[Material for this task start]

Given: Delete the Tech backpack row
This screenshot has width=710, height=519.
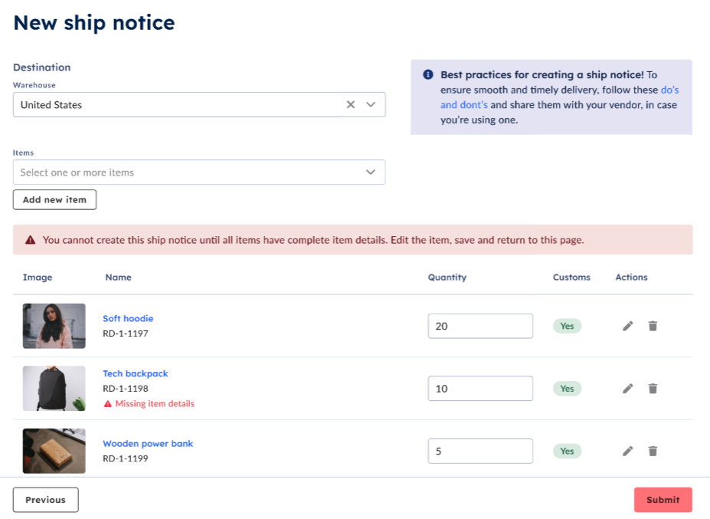Looking at the screenshot, I should tap(653, 389).
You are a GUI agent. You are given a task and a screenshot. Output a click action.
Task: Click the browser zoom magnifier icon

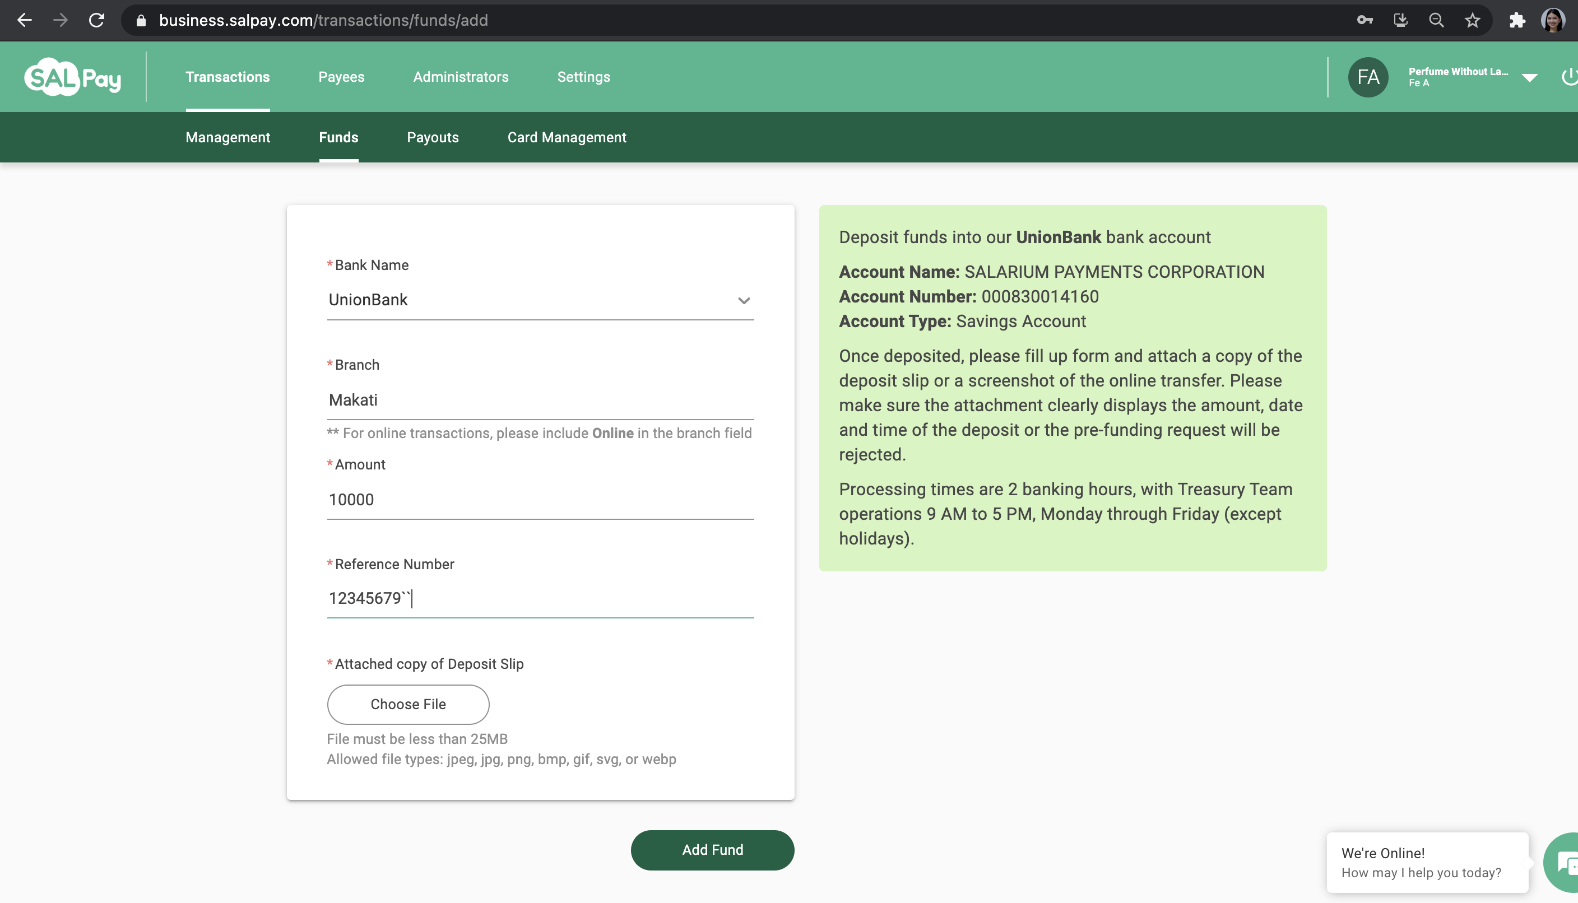tap(1436, 20)
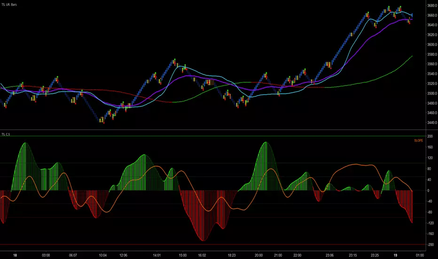
Task: Click the green histogram peak above 20:00
Action: pos(266,142)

[Material for this task end]

## Stated goal
Reproduce the items from the line containing "You are a GUI" through the end of the items, changing "magnifier" to "magnifying glass" and keeping everything else the same. Omit the pictures from your output.

## Worked answer
You are a GUI agent. You are given a task and a screenshot. Output a click action.
Task: Click the browser zoom magnifying glass icon

tap(1436, 20)
Task: Click the green histogram peak above 20:00
Action: pos(266,142)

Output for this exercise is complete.